Komisja weryfikacyjna bada we wtorek reprywatyzację kamienicy przy ul. Łochowskiej 38 na warszawskiej Pradze-Północ. Po budynek zgłosił się kurator reprezentujący blisko 130-letnią osobę, stołeczny BGN wydał decyzję o zwrocie w 2011 r., jednak nie doszło do jej wydania po interwencji burmistrza Pragi-Północ Wojciecha Zabłockiego (PiS).
To właśnie on jaki pierwszy składał zeznania przed komisją. Zabłocki powiedział, że na Pradze Północ "problem dzikiej reprywatyzacji też wystąpił i to w dużej skali". - Wielu mieszkańców jest zagrożonych w wyniku odzyskania budynków w sposób nieuczciwy - dodał.
Zabłocki przypomniał, że decyzja reprywatyzacyjna ws. Łochowskiej 38 została wydana w 2011 r., jeszcze przed jego kadencją. Przez kuratora została wyznaczona spółka, która miała fizycznie odebrać nieruchomość, zgłosiła się do urzędu dzielnicy w lipcu 2016 r. - mówił.
Podkreślił, że mieszkańcy Łochowskiej podkreślali, że Józef Pawlak jest nieznany z miejsca pobytu od czasów przedwojennych; wskazywali, że Pawlak był osobą samotną i nie mieszkał z żadną rodziną, więc nie powinien mieć żadnych potomków.
"Dokumenty ws. Łochowskiej cały czas były w urzędzie miasta"
Zabłocki powiedział, że gdy zapoznał się z aktami sprawy, zobaczył, że Pawlak już w latach 30. XX w. dokonywał czynności prawnych na nieruchomości, co oznacza, że musiał być już wtedy pełnoletni.
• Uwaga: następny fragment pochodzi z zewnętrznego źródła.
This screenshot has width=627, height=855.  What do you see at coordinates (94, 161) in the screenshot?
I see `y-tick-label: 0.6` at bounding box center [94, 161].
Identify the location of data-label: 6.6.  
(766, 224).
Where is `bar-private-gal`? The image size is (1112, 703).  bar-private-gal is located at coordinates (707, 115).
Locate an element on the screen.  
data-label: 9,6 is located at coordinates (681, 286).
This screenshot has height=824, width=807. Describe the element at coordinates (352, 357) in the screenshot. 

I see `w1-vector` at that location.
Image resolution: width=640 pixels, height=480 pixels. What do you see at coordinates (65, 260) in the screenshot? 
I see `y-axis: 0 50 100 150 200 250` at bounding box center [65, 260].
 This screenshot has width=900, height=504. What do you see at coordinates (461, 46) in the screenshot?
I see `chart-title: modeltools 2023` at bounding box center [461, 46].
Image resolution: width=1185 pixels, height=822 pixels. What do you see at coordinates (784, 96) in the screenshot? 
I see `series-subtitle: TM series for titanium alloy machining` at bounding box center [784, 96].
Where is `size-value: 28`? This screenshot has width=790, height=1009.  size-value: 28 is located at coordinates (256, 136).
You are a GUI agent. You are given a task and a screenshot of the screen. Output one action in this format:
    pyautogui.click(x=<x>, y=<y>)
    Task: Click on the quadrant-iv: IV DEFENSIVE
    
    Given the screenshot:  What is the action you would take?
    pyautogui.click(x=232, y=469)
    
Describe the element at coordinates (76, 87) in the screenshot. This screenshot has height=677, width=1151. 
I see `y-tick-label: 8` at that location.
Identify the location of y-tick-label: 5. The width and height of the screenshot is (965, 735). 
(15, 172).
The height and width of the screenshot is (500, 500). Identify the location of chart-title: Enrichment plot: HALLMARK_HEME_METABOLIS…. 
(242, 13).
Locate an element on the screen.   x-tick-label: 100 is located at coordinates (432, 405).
- Szybko policzyłem, że musiałby mieć w czasach obecnych grubo ponad 100 lat. Okazało się to prawdą, w aktach urzędu stanu cywilnego urzędu m.st. Warszawy były i jego karta meldunkowa z lat 40. ub. wieku i jego akt zgonu, który też udało nam się uzyskać bez większych trudności - powiedział Zabłocki.
Jak dodał, akt wskazywał, że Pawlak urodził się w 1883 r., a zmarł w 1949 r. - Te dokumenty cały czas były w urzędzie miasta, pozyskanie ich nie stanowiło większych trudności - podkreślił Zabłocki.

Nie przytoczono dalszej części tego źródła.